Thursday, July 28, 2016

Sunday, July 28, 1940

NEW NAZI PEACE TERMS. Hitler’s peace speech of nine days ago didn’t offer Britain specific terms for an armistice. But according to Capt. M.M. Corpening in Saturday’s Chicago Tribune, the Germans have since communicated a specific set of peace proposals to Sweden’s King Gustav, to be relayed to the British. (This part of the story rings true, since Gustav issued an appeal two weeks ago calling on both sides to negotiate an end to the war). According to Capt. Corpening, the terms are --

"1. The British Empire is to stay out of Europe proper. 2. The Cameroons and the former German East Africa are to be returned to Germany. Former German Southwest Africa is to remain with the South African Union. 3. The Belgian Congo is to go to Germany. 4. Germany guarantees the British empire protection of its colonies from the ‘yellow peril.’ 5. Norway is to remain a German province. 6. Belgium is to become a protectorate under King Leopold. 7. Germany is to keep that part of France now occupied except Paris. 8. Holland is to be a protectorate with no molestation of the Dutch foreign possessions. [Also,] Italy is to have a free hand in the affairs of Spain and Greece under German supervision. In addition, Italy is to be given all of the Adriatic coast."

The Tribune quotes "sources close to the German high command" as saying if the Churchill government refuses this offer -- a sure thing -- than Germany will invade Britain "as soon as weather permits" and expects to conquer the British Isles within thirty days.

MORE FERMENT IN EASTERN EUROPE. According to the International News Service, Rumania has offered to cede a portion of Transylvania to Hungary, and hold a plebiscite to determine the status of the rest of the province. This bid of appeasement is being brokered by Germany in an attempt to settle the off-and-on crisis between the two Balkan countries. But at the same time, the I.N.S. says there’s now "acute tension" between Rumania and Yugoslavia, because the now shamelessly pro-Nazi Rumanian government has offered to aid Italy in event of an Italian-Yugoslav war.

And on top of that, C.L. Sulzberger reports in Saturday’s New York Times that the ever-expanding Soviet Union now wants to create a three-country bloc of Rumania, Bulgaria, and Yugoslavia. It would be directed against the Axis and operated under Russian leadership, of course. But Mr. Sulzberger adds that "it would be difficult for Russia to accomplish any such manoeuvre, particularly in the face of Axis opposition. Rumania is distinctly unsympathetic both to Russia and communism and, if anything, would like to move even closer to the Axis. Bulgarians are increasingly Pan-Slavist and pro-Soviet, but the government is pretty much on the German side of the fence and would be more so if concrete results, such as the return of Southern Dobruja, should come out of the Balkan talks in Germany. More or less the same applies in Yugoslavia, where the Regency dislikes the idea of a preponderant Axis, but absolutely detests the idea of Bolshevism."

RAW RECORDS
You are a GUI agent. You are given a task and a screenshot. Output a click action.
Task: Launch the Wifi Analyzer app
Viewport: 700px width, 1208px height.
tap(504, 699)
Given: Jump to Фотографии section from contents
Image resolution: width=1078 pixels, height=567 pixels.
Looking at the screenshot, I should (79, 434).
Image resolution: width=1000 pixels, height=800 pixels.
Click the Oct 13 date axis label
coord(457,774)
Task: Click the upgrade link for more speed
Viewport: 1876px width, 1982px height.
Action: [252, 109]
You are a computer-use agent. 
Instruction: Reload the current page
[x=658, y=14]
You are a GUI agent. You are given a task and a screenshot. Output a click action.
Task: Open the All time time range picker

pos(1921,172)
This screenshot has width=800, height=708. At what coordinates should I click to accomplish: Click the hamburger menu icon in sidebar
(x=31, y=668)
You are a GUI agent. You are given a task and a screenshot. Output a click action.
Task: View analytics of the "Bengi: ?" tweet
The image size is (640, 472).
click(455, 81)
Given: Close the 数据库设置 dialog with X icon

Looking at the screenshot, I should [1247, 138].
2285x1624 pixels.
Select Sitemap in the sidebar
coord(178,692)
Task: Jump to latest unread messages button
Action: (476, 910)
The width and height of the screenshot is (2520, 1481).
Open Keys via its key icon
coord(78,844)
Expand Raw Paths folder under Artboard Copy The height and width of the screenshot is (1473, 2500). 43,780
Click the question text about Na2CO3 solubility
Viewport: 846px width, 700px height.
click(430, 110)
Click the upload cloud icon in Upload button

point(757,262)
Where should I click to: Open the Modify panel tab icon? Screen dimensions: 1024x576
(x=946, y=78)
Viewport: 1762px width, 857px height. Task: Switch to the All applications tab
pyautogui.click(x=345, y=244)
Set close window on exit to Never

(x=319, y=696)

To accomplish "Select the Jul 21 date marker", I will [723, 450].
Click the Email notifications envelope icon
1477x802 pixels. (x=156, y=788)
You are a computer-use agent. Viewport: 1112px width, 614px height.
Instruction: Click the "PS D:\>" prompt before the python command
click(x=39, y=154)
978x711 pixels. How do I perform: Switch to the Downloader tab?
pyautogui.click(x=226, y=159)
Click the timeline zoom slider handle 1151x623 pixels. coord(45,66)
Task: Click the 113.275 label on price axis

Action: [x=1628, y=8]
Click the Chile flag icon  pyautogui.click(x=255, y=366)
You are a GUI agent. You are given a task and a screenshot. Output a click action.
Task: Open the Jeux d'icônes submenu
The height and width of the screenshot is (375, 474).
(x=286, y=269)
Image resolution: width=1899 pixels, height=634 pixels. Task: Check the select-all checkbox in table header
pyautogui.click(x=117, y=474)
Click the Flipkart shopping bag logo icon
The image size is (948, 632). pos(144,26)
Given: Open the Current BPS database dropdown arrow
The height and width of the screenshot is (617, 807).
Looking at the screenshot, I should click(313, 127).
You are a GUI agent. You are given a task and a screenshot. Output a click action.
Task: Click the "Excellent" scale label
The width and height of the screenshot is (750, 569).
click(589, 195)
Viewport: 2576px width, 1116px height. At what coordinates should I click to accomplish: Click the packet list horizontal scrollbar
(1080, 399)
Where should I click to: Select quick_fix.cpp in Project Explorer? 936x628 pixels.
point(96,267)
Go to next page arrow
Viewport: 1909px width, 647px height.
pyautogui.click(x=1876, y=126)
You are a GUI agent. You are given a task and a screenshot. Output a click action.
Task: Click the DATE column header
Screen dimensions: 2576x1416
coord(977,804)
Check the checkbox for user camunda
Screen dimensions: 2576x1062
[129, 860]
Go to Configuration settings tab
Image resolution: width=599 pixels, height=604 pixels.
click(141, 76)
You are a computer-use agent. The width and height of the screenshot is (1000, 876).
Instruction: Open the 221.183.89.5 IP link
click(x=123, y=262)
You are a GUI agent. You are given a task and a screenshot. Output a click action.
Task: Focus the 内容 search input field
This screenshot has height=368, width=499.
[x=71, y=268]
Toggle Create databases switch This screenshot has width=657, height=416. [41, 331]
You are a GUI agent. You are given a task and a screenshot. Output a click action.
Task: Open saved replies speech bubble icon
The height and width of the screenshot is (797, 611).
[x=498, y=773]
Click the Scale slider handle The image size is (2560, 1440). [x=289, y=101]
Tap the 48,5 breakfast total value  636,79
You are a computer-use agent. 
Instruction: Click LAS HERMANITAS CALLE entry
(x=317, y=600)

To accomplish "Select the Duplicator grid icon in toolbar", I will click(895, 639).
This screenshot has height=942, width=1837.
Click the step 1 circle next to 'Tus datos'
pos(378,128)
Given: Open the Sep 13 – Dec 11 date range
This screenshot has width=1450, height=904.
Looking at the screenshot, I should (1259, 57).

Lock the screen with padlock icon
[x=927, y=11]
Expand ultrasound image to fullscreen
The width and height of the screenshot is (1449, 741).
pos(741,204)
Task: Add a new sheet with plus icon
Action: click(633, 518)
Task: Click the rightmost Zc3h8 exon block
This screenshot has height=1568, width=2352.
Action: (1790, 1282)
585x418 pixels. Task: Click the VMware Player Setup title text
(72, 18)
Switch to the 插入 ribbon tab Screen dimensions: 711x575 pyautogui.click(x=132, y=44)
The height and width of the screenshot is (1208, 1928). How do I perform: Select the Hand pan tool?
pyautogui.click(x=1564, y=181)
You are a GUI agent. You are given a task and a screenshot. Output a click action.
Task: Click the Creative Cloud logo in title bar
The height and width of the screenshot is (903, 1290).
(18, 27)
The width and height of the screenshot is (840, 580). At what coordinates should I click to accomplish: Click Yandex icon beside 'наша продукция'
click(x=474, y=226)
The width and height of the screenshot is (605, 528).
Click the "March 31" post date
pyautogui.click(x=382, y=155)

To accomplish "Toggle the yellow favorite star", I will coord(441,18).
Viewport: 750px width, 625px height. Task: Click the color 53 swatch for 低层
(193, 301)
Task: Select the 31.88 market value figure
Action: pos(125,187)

PARTS OF THE EXERCISE
1 - Based on the 1940 news roundup, do these statements agree with it? For each, answer yes or no and quote the text's deciding words. (a) The German peace proposals were reportedly sent to Sweden's King Gustav to pass on to the British. (b) Under the reported terms, Norway would become a protectorate. (c) Rumania offered to give all of Transylvania to Hungary.
2 - Reproduce word for word the part of the 1940 news roundup that opens with the words containing "MORE FERMENT IN" and closes with "an Italian-Yugoslav war.".

SOLUTIONS PER TASK
1 -
(a) Yes: "the Germans have since communicated a specific set of peace proposals to Sweden’s King Gustav, to be relayed to the British"
(b) No: "Norway is to remain a German province."
(c) No: "Rumania has offered to cede a portion of Transylvania to Hungary"

2 -
MORE FERMENT IN EASTERN EUROPE. According to the International News Service, Rumania has offered to cede a portion of Transylvania to Hungary, and hold a plebiscite to determine the status of the rest of the province. This bid of appeasement is being brokered by Germany in an attempt to settle the off-and-on crisis between the two Balkan countries. But at the same time, the I.N.S. says there’s now "acute tension" between Rumania and Yugoslavia, because the now shamelessly pro-Nazi Rumanian government has offered to aid Italy in event of an Italian-Yugoslav war.